In the previous example, scrape() actually determines the relevant game IDs based on the start and end date. If the user wants a more complicated query based to specific games, relevant game IDs can be passed to the game.ids argument using the built in gids data object.

data(gids, package = "pitchRx")
## [1] "gid_2008_02_26_fanbbc_phimlb_1" "gid_2008_02_26_flsbbc_detmlb_1"
## [3] "gid_2008_02_26_umibbc_flomlb_1" "gid_2008_02_26_umwbbc_nynmlb_1"
## [5] "gid_2008_02_27_cinmlb_phimlb_1" "gid_2008_02_27_colmlb_chamlb_1"

As you can see, the gids object contains game IDs and those IDs contain relevant dates as well as abbreviations for the home and away team name. Since the away team is always listed first, we could do the following to collect PITCHf/x data from every away game played by the Minnesota Twins in July of 2013.

MNaway13 <- gids[grep("2013_06_[0-9]{2}_minmlb*", gids)]
dat2 <- scrape(game.ids = MNaway13)

Managing PITCHf/x data in bulk

Creating and maintaining a PITCHf/x database is a breeze with pitchRx and dplyr.

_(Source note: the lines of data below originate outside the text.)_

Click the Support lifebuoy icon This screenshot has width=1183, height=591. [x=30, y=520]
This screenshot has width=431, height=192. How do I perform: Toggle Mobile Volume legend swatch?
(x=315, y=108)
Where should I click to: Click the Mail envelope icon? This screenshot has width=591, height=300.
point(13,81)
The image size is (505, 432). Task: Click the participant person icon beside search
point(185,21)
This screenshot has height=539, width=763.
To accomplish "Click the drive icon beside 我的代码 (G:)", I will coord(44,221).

With a few lines of code (and some patience), all available PITCHf/x data can be obtained directly from its source and stored in a local SQLite database:

db <- src_sqlite("pitchfx.sqlite3", create = T)
scrape(start = "2008-01-01", end = Sys.Date(), connect = db$con)

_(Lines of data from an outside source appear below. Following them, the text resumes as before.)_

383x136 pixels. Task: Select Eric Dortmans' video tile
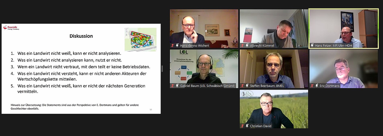tap(344, 69)

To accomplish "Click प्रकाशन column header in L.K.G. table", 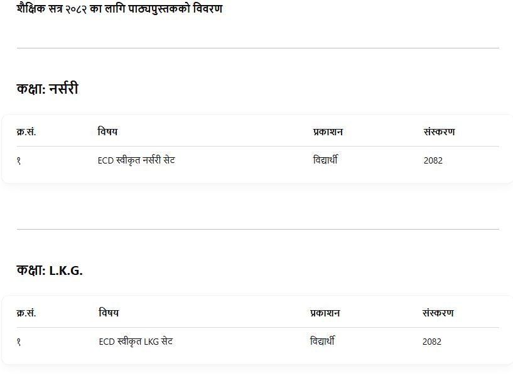I will point(325,313).
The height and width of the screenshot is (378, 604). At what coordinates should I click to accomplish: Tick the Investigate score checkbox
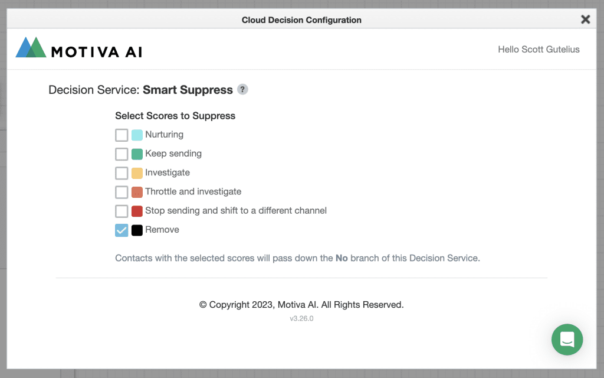122,173
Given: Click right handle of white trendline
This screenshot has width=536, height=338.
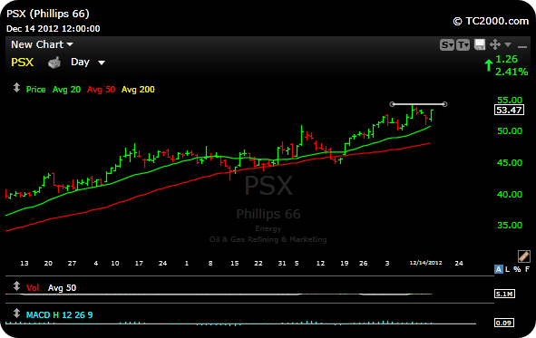Looking at the screenshot, I should pyautogui.click(x=444, y=104).
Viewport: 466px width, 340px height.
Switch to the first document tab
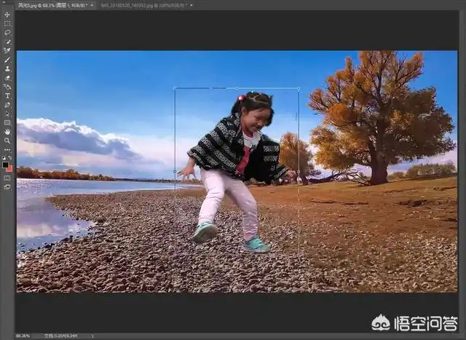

The website which hosts PITCHf/x data hosts a wealth of other data that might come in handy for PITCHf/x analysis. The file type which contains PITCHf/x always ends with inning/inning_all.xml. scrape also has support to collect data from three other types of files: miniscoreboard.xml, players.xml, and inning/inning_hit.xml. Data from these files can easily be added to our existing PITCHf/x database:

files <- c("miniscoreboard.xml", "players.xml", "inning/inning_hit.xml")
scrape(start = "2008-01-01", end = Sys.Date(), suffix = files, connect = db$con)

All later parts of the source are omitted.